Security – sudo chown – prevent ../

redhatSecuritysudo

Need to allow a user to chown files under a particular directory using sudo.
This does the trick:

user1 ALL= NOPASSWD: /bin/chown -[RPfchv] user2\:user2 /opt/some/path/[a-zA-Z0-9]*

But, does not prevent the user from being sneaky and doing something like:

[user1@rhel ~] sudo /bin/chown -v user2:user2 /opt/some/path/../../../etc/shadow

Any way to protect from this?
Machine is running Linux (Red Hat)

Best Answer

sudo introduces inherent security risks and it is generally ill advised to give to users that don't have high levels of trust.

Why not limit simply to recursive chown for the parent directory?

sudoers primarily uses globbing. According to the manpage, it doesn't match / on wildcards. More details in the manpage.

As far as a more advanced solution, a script should do the trick.

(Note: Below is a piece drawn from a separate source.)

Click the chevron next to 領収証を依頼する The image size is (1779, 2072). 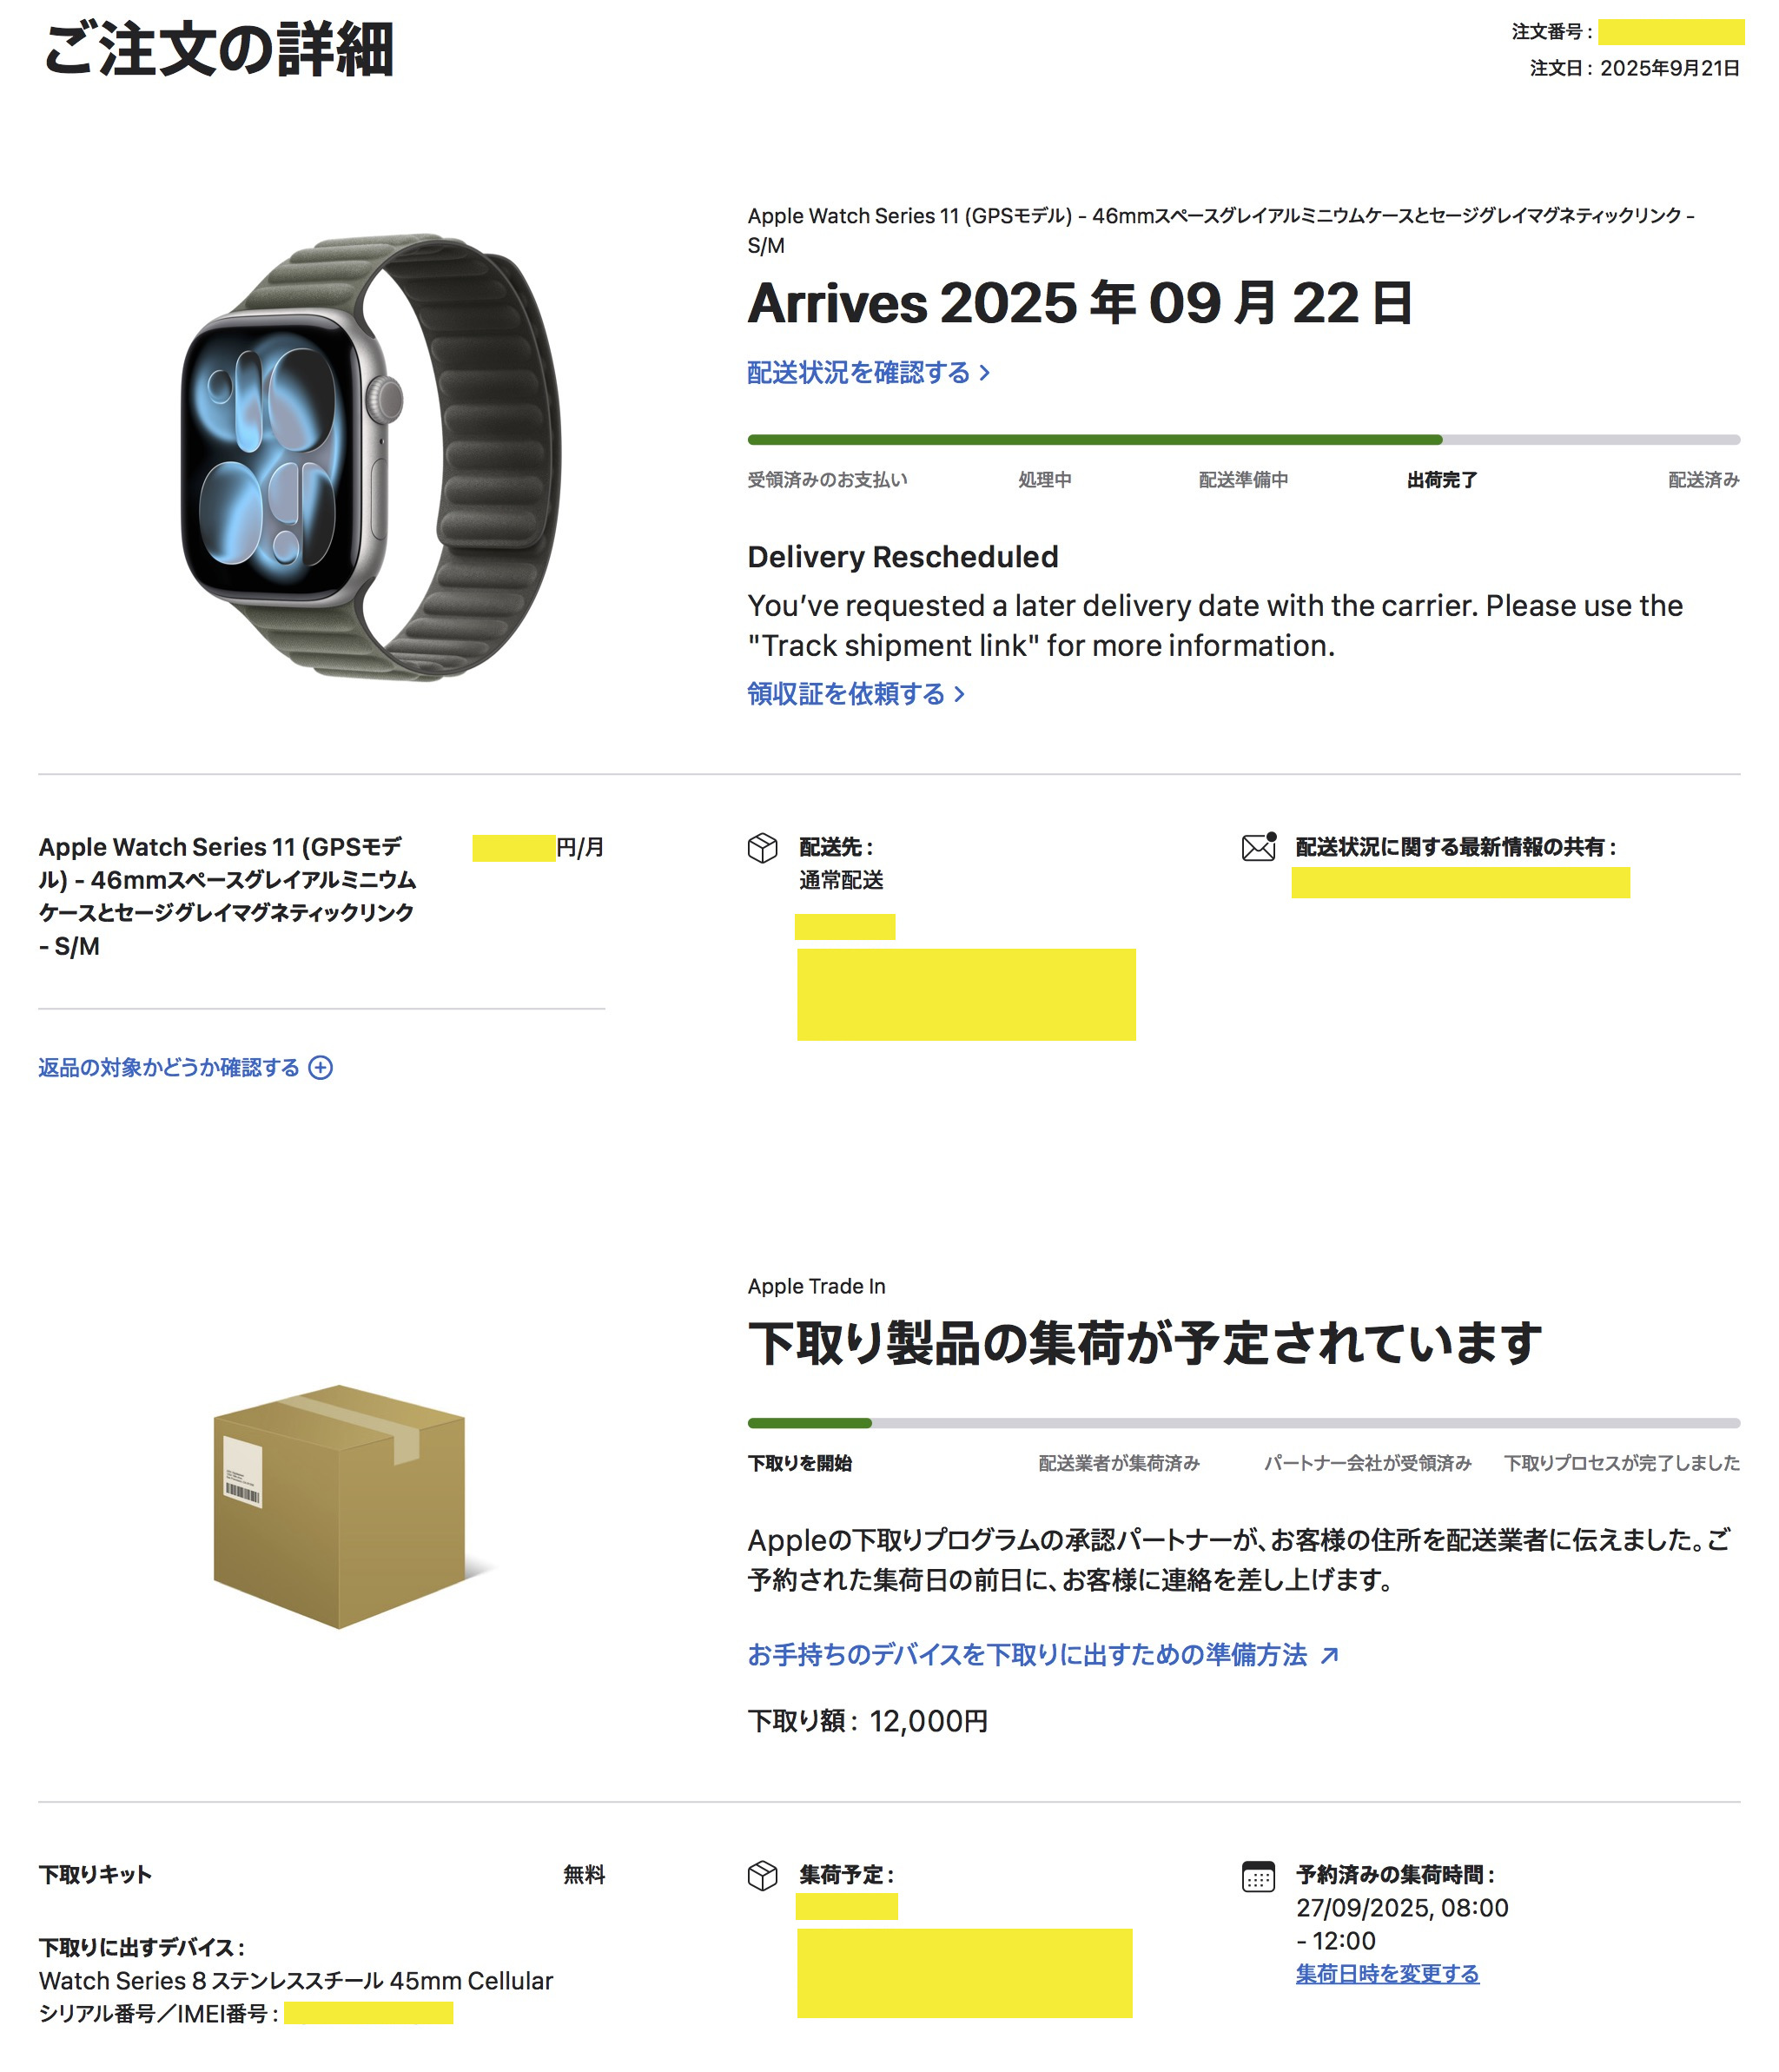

[root@server wmoore]# egrep '^wmoore' /etc/sudoers
wmoore ALL= NOPASSWD: /bin/chown -[RPfchv] wmoore\:wmoore /home/wmoore/[a-zA-Z0-9]*

[wmoore@server ~]$ sudo -l
User wmoore may run the following commands on this host:
    (root) NOPASSWD: /bin/chown -[RPfchv] wmoore:wmoore /home/wmoore/[a-zA-Z0-9]*

[wmoore@server ~]$ sudo chown -R wmoore:wmoore /home/wmoore/../../tmp/test
Sorry, user wmoore is not allowed to execute '/bin/chown -R wmoore:wmoore /home/wmoore/../../tmp/test' as root on server.

Oh, right. sudo package:

Name        : sudo                         Relocations: (not relocatable)
Version     : 1.6.9p17                          Vendor: CentOS
Release     : 3.el5_3.1                     Build Date: Tue 24 Mar 2009 07:55:42 PM EDT

CentOS5.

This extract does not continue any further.